#### [How to complete this task]
Once the line containing "You are a GUI" is found, please copy it and all lines after it through the end of the records, exactly, leaving out pictures.

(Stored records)
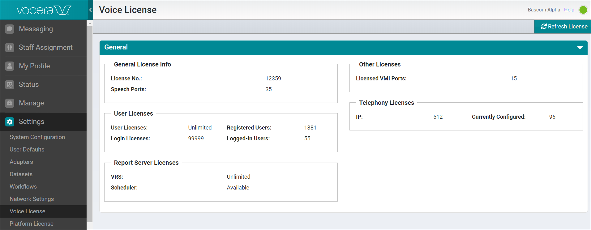Viewport: 591px width, 230px height.
Task: Click the green user status indicator
Action: coord(583,10)
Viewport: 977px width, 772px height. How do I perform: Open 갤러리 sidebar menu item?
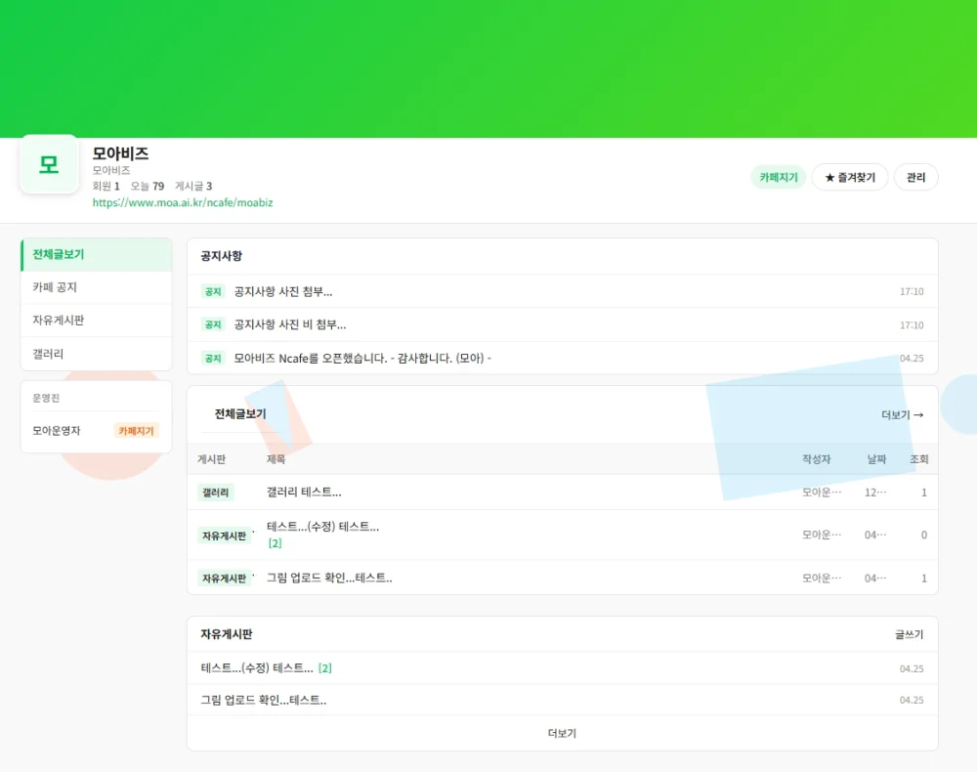(97, 354)

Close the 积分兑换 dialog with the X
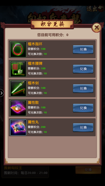[96, 28]
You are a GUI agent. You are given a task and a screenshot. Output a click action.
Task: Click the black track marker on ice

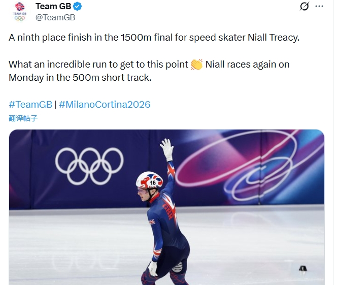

#### [Response box]
You are a GUI agent. You are given a task and a screenshot. Output a click action.
Task: Click the black track marker on ice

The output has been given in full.